Слава богу, на этом все. Могу вас заверить, я такого не заказывал.

Думаю – знаю, – это будет последней моей «физической» записью. Пусть же она окажется в разумных пределах смешной. Хотелось бы тут проветрить перед тем, как отправлюсь на боковую.

Это Анекдот – пинайте меня, но я его расскажу. Лет в девять у меня сложилось очень приятное ощущение, будто я – Самый Быстрый Бегун на Свете. Это некое причудливое, по сути – факультативное тщеславное представление, склонен добавить я, из тех, от которых трудно избавиться, и даже сейчас, в сверхсидячий сороковник я могу представить, как в уличной одежде проношусь мимо целой вереницы знаменитых, но пыхтящих олимпийских стайеров и делаю им ручкой – дружелюбно, без малейшей снисходительности. Как бы там ни было, одним чудесным весенним вечером, когда все мы еще жили на Риверсайд‑ драйв, Бесси отправила меня в аптекарскую лавку за парой кварт мороженого. Из дома я вышел в те же волшебные четверть часа, которые описал всего несколькими абзацами выше. Что равно фатально для композиции этого анекдота, на мне были кеды – а они для того, кто мнит себя Самым Быстрым Бегуном на Свете, наверняка то же самое, чем для малютки Ханса‑ Кристиана Андерсена были красные башмачки. [369] Едва выскочив из дому, я обернулся самим Меркурием и спринтерски «зашибенски» рванул по длинному кварталу к Бродвею. На одном колесе обрулил угол на Бродвее и понесся дальше, свершая невероятное – наращивая скорость. Лавка, где продавалось мороженое «Луи Шерри» – несгибаемо предпочитавшееся Бесси, – располагалась в трех кварталах к северу, на 113‑ й. Где‑ то на полпути туда я пролетел мимо канцелярского магазина, где мы обычно покупали газеты и журналы, – но пролетел вслепую, не заметив поблизости ни знакомых, ни родственников. Затем, где‑ то еще кварталом дальше до меня донесся топот погони – меня явно кто‑ то преследовал. Моей первой, быть может, типично нью‑ йоркской мыслью было: за мной гонится полиция – по обвинению, как легко себе представить, в Побитии Рекорда Скорости на Утице за Пределами Школьной Территории. Я попытался выцедить из своего тела еще немножко скорости, но тщетно. Почувствовал, как ко мне тянется рука, хватает за свитер точно там, где должны располагаться номера команды‑ победителя, – и, покорно и испуганно, остановился с неуклюжестью тормозящего черноногого альбатроса. Преследователем моим был, разумеется, Симор – и он тоже был, судя по всему, чертовски испуган.

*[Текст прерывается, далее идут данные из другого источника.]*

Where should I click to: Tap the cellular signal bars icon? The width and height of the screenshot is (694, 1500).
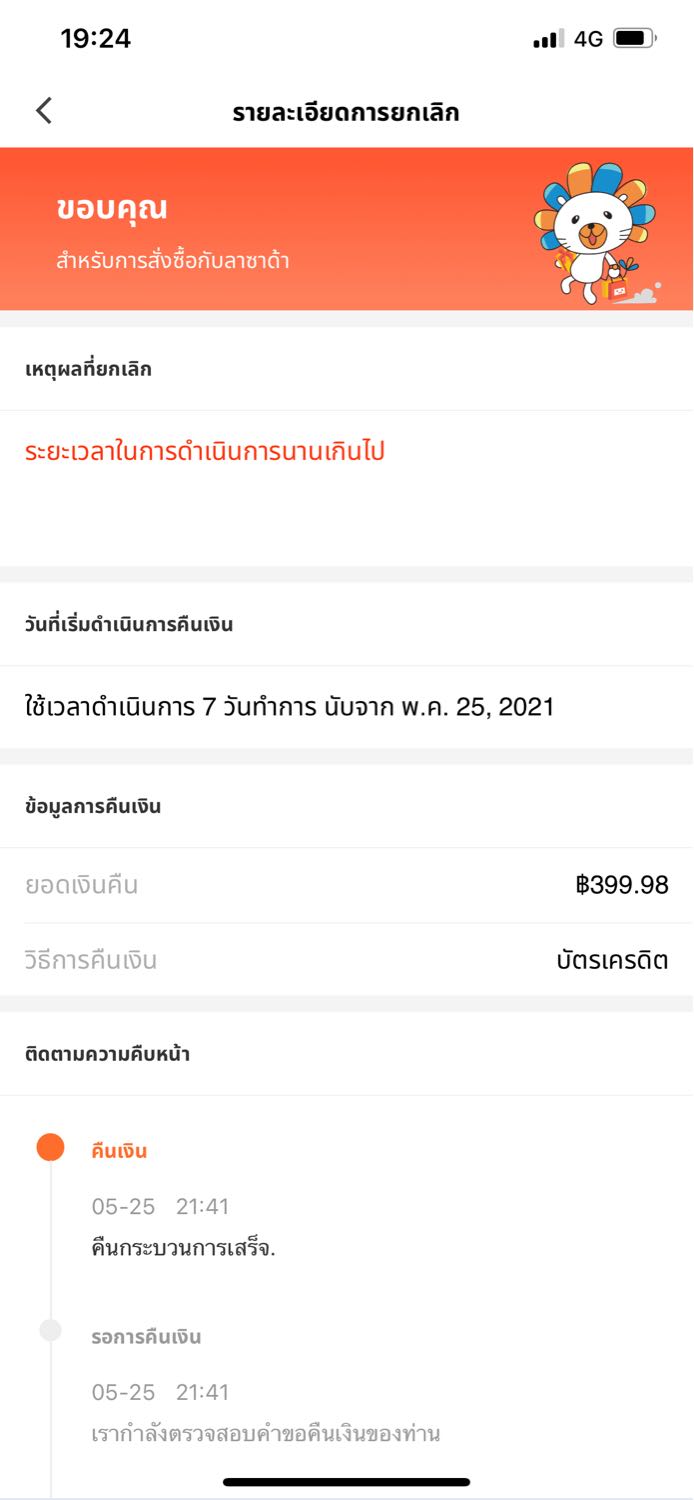(x=548, y=39)
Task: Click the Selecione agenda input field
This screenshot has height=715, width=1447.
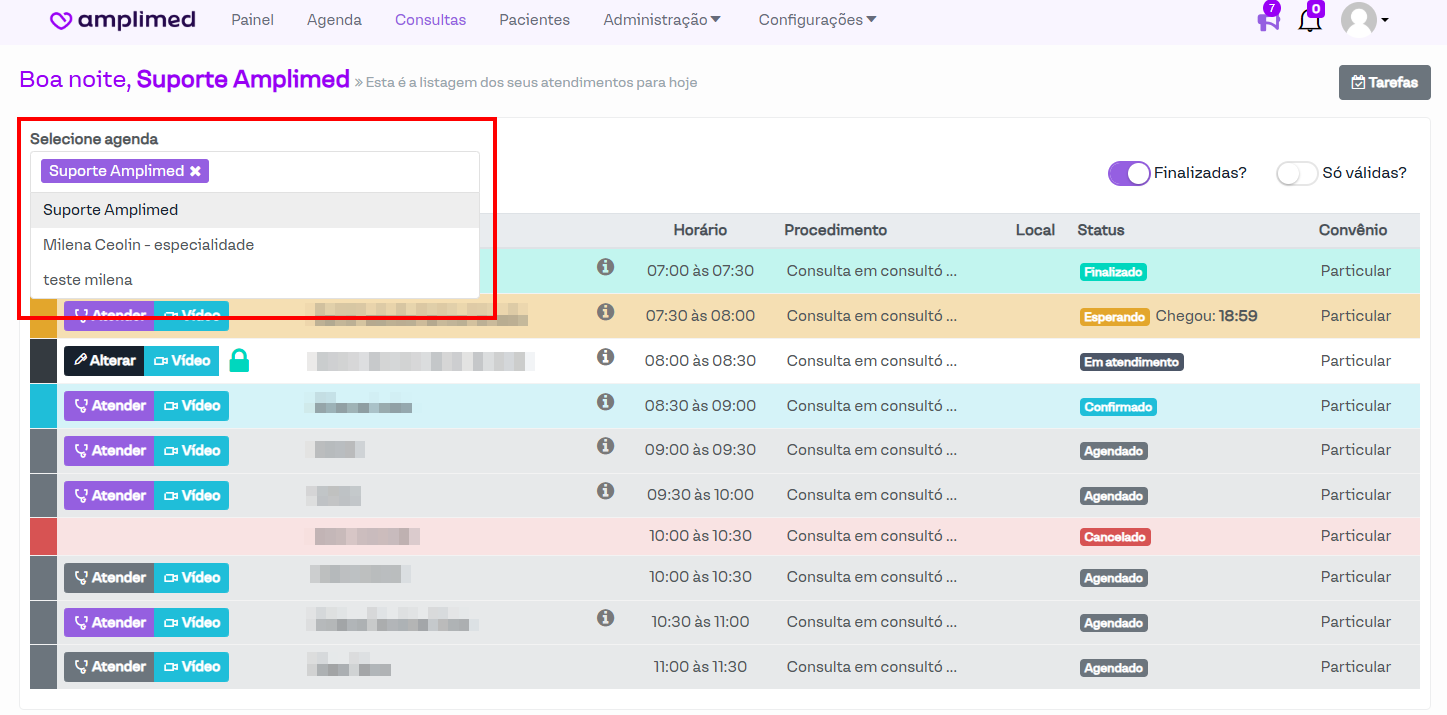Action: pyautogui.click(x=340, y=172)
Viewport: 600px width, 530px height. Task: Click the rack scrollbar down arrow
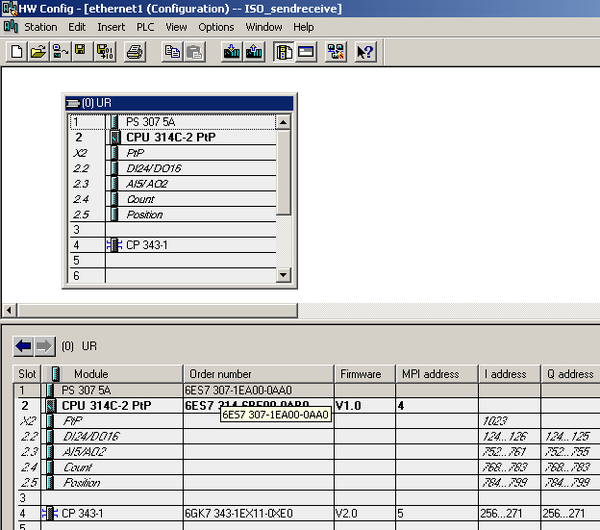pyautogui.click(x=283, y=275)
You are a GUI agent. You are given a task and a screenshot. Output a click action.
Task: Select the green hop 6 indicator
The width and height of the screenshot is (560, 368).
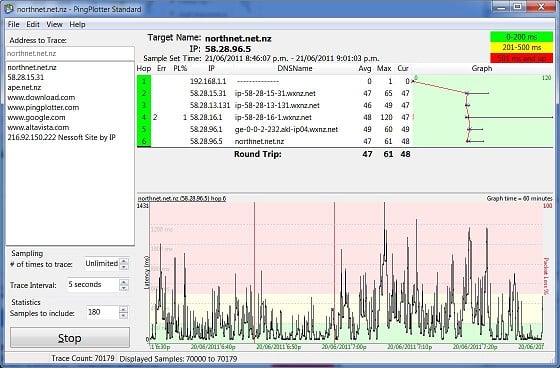coord(144,141)
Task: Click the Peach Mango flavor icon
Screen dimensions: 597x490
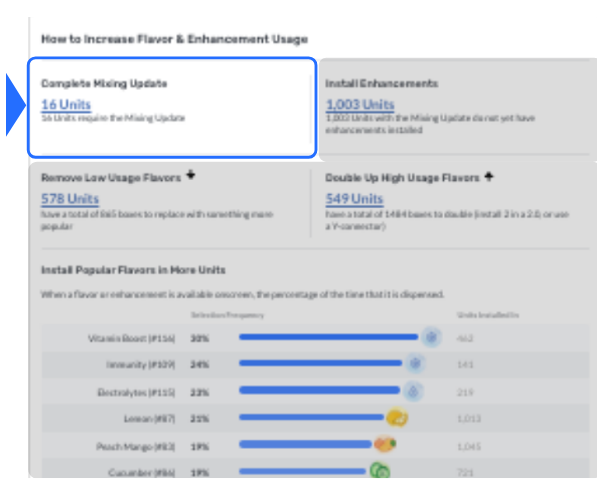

– Что такое? Что случилось? – неистово вопрошал он. И свитера моего не отпускал. Я дернулся прочь из его хватки и поставил его в известность – в довольно сортирных образных выражениях, принятых в нашем районе, которые я не стану воспроизводить здесь дословно, – что ничего не случилось, ничего не такое, я просто, ексель‑ моксель, бежал. Его облегчение было просто неимоверным. – Ух как ты меня напугал! – сказал он. – Ну ты и несся! Да я тебя едва догнал! – После чего мы с ним двинулись – не бегом – в лавку вместе. Быть может, странно, быть может, вовсе нет, но боевой дух теперь уже Не Самого Быстрого Бегуна на Свете не был весьма ощутимо подорван. С одной стороны, меня догнал он. Кроме того, я с крайней дотошностью подметил, что он сильно запыхался. Было странным образом занимательно видеть, как он сопит.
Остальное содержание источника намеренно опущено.